Since Wednesday night's scheduled baseball game was postponed due to inclement weather, now is as good a time as any to get you caught up on noteworthy events in the blogosphere, so grab hold of something and hang on, 'cause here we go:
- Not only did Bloggerpalooza '07 get a good review from Paul Westerdawg, it appears to be inspiring fans from other Southern schools, as well: Nico wants to schedule a similar get-together for the Alabama spring game. You have to love college football fans who tailgate competitively for offseason scrimmages.
- If you've ever wondered why I'm so quick to defend Damon Evans, this recent remark of his helps explain why:
Evans's words are as unequivocal as they are correct. While I thoroughly enjoy watching Thursday night football on E.S.P.N., scheduling such a contest on any day other than Thanksgiving does a disservice to fans, particularly those with families and jobs. The determination of Georgia's athletic director to keep the Bulldogs' games on Saturdays is commendable and he deserves credit for taking this stance.
On the other hand, if Orson Swindle ran a Georgia Tech weblog, it would be called "Every Day Should Be Thursday."
- Not since the drive to put up a billboard in Los Angeles belittling U.S.C.'s 2003 A.P. national championship have misguided college football fans come up with a notion as asinine as boycotting the Rose Bowl.

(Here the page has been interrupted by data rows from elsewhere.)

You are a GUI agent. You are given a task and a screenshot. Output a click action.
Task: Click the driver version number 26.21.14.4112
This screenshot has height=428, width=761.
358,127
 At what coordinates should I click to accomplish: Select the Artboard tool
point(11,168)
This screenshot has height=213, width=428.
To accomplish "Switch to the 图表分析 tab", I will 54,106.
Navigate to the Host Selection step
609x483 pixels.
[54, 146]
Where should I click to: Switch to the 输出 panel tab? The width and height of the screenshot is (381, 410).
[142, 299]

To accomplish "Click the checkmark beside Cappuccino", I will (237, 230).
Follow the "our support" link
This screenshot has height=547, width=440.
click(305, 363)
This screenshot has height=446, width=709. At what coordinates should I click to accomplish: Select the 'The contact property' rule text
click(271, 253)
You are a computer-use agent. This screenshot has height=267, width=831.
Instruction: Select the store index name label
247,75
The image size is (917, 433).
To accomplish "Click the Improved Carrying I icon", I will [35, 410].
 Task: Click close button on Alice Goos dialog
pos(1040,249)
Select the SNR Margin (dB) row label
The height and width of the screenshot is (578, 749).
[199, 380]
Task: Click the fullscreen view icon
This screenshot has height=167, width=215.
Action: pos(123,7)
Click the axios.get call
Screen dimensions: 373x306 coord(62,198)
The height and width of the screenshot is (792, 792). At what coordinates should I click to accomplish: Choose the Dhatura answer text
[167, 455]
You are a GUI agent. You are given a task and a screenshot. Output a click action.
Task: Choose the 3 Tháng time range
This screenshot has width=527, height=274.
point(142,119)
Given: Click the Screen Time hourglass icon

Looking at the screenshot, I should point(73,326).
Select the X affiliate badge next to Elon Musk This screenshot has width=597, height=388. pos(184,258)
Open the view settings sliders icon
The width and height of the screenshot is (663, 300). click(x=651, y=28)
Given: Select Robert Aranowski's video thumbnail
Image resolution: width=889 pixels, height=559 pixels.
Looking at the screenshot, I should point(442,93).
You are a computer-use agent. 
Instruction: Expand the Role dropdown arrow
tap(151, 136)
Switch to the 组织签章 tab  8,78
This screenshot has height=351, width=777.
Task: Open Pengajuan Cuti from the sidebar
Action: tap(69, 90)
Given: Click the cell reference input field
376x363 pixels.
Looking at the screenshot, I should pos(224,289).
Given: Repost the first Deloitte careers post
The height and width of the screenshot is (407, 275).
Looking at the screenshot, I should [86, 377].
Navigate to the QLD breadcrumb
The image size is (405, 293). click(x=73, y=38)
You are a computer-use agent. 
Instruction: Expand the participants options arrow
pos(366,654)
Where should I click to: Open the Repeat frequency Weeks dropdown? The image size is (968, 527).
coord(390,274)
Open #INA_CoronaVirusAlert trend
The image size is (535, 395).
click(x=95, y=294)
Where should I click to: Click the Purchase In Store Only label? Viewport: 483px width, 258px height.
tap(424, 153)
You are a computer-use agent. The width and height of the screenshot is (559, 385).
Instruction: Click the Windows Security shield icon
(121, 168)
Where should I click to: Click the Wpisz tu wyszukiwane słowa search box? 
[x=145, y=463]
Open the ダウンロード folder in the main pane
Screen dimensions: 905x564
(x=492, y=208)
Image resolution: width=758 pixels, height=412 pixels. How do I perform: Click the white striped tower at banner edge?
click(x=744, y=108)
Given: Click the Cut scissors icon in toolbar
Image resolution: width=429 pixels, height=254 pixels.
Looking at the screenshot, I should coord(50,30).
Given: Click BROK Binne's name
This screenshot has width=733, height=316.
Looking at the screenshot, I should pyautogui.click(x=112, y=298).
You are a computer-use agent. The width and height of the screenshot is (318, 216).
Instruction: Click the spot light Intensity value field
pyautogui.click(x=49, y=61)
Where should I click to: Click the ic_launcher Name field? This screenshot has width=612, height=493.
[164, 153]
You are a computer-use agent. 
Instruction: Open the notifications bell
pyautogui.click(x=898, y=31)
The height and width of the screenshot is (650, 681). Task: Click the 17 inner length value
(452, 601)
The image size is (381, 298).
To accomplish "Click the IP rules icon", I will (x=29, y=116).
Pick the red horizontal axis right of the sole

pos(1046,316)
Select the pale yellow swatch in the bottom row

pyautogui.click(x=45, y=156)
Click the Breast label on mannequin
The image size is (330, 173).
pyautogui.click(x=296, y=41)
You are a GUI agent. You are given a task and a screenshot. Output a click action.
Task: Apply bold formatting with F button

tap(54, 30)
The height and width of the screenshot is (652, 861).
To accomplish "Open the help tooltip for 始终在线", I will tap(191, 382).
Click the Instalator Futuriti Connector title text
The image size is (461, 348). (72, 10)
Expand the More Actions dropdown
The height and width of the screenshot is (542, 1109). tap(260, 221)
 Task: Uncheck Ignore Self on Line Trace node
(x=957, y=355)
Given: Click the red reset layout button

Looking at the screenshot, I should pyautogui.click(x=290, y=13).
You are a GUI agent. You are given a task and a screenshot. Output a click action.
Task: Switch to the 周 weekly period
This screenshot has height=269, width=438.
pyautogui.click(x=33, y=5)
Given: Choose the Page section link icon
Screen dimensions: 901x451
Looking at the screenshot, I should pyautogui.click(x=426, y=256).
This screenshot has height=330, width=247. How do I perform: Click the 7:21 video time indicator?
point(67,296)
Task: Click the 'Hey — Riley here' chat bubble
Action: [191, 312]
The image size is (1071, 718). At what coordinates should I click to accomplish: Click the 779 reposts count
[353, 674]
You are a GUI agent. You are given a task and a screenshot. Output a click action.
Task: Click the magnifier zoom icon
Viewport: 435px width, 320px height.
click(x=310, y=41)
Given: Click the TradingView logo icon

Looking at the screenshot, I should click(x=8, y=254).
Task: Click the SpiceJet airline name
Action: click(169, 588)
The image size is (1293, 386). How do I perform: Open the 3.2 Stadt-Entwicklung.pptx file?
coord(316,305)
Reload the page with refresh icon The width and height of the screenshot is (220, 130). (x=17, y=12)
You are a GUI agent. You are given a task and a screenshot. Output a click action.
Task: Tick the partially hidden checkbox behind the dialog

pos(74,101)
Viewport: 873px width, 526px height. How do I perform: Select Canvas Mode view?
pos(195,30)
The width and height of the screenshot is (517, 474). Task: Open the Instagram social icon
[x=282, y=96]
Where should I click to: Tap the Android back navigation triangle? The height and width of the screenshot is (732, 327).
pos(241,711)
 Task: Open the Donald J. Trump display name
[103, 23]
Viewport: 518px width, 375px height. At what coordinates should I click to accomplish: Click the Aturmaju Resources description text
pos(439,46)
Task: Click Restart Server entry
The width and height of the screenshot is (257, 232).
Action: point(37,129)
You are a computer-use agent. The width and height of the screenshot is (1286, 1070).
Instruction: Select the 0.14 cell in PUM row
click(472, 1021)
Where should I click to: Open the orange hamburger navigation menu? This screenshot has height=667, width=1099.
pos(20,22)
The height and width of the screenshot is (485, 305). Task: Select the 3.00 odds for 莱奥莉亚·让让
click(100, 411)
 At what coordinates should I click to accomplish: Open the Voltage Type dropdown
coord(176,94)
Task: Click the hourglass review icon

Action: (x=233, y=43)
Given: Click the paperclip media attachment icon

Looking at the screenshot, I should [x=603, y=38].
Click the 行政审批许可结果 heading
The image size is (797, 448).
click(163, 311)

Thankfully, College Football Resource and Senator Blutarsky are on the case.
- At the most absurd extreme of the anti-B.C.S. spectrum lie the nutjobs who claim to love college football so much that they hate one of its oldest traditions; at the opposite end of that gradient, we find reasonable and conscientious critics of the Bowl Championship Series, one of whom has compiled a list of this fall's likely B.C.S. busters. For my part, I'm all for giving deserving contenders their shot.
Believe me when I tell you that I wanted to vote them No. 1.
- Yesterday, Orson Swindle asked his on-line radio listeners to identify the sketchiest college athletics program ever. Uh, is that even a contest?
- Finally, Peter Bean has defended the University of Texas from the charge that the Longhorns' decision to publish a 272-page media guide deprives U.T. fans of the right to criticize other teams as scofflaw outfits. Peter takes the position that publishing an overly long media guide, while it violates N.C.A.A. regulations, is not comparable to genuine rule-breaking of the sort that occurs at, say, Auburn.
I hate Auburn.
With all due respect to Peter, he is entirely on the wrong track here. He is quite mistaken to attempt to minimize his favorite team's violation of N.C.A.A. rules; he needs to emphasize this flagrant flouting of this ludicrous regulation.
Effective in 2005, the N.C.A.A. instituted a rule to limit the length of a school's media guide. The rationale of these national nannies in Indianapolis was that schools blessed with long traditions, quality facilities, pleasant weather, and pretty co-eds were using their media guides to emphasize these facets of campus life, thereby gaining an unfair recruiting advantage over schools that lacked these attributes.
The N.C.A.A., indulging in the typical socialist fantasy of absolute egalitarianism (and accomplishing this objective 76 years ahead of schedule!), compelled Georgia to shorten its media guide from the 420-page behemoth that it was in 2004 to a lean 208 pages for 2005. This, reasoned Myles Brand and his sniveling minions, would force schools to cut the superfluous sections devoted to student recruitment and use their scant page allowance to list statistics and provide basic information for the news media to use.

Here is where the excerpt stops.